## SOURCE EXTRACT
Proxmox VE 8.1 released!

Is there an explanation somewhere of why this was changed and what the implications are?

(I think the default was 128K before?)
No, PVE uses the ZFS defaults. Those were 8K for volblocksize which is now 16K (which affects zvols, so VMs). 128K is the default recordsize (which only affects datasets, so LXCs).

Blocksizes are always a difficult topic and you have to benchmark your specific workload+hardware+pool layout yourself to get the most optimized results. Benefit of 16K volblocksize would be better compression ratios and less metadata overhead. Downside is that IO that is smaller than 16K wil be worse, so not great when running something like a PostgreSQL DB.

Biggest benefit for me personsally is, that all those people running 3-disk raidz1 or 4-disk raidz2 will stop asking why their disks are always full ;)
 
Last edited:
Biggest benefit for me personsally is, that all those people running 3-disk raidz1 or 4-disk raidz2 will stop asking why their disks are always full ;)
Not really, because it will not change the volblocksize retroactively ;) Just kidding.

Is there a reason why Linux VMs like Ubuntu use 512 instead of 4k? Or is that also adjusted with this Update?

## CHALLENGES
a - Answer these from the Proxmox thread:
(i) What was the earlier default volblocksize, and what is it now?
(ii) What two benefits of a 16K volblocksize does the thread name?
(iii) Which two pool layouts are named for users who keep asking why their disks are always full?
b - Transcribe the Proxmox thread from "Proxmox VE 8.1" to "datasets, so LXCs).".
Answer from the Proxmox thread alone, please.

## INFORMATION SUPPLIED
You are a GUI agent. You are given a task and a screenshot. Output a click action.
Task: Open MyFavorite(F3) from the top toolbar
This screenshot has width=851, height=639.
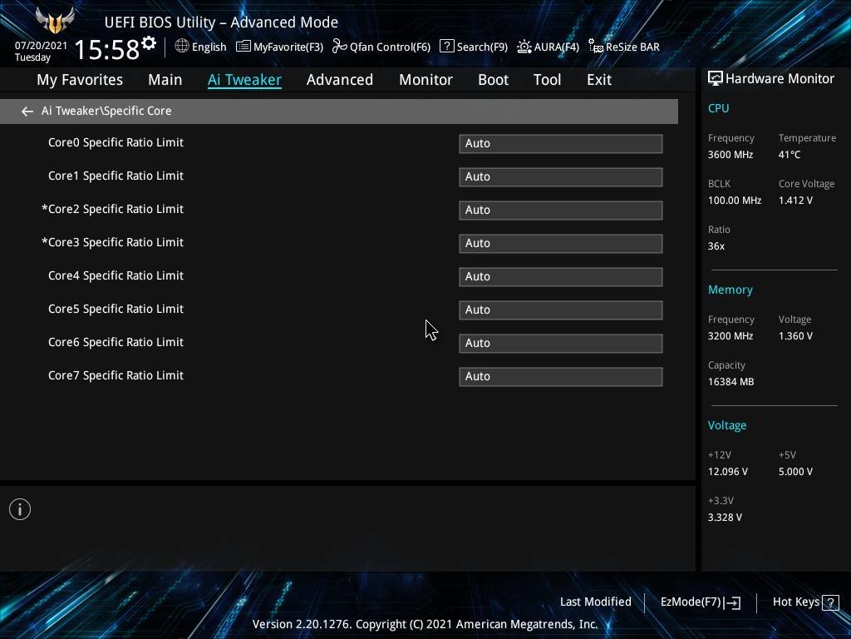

## SOLUTIONS TO THE TASKS
a -
(i) It was 8K and is now 16K.
(ii) Better compression ratios and less metadata overhead.
(iii) 3-disk raidz1 and 4-disk raidz2.

b -
Proxmox VE 8.1 released!

Is there an explanation somewhere of why this was changed and what the implications are?

(I think the default was 128K before?)
No, PVE uses the ZFS defaults. Those were 8K for volblocksize which is now 16K (which affects zvols, so VMs). 128K is the default recordsize (which only affects datasets, so LXCs).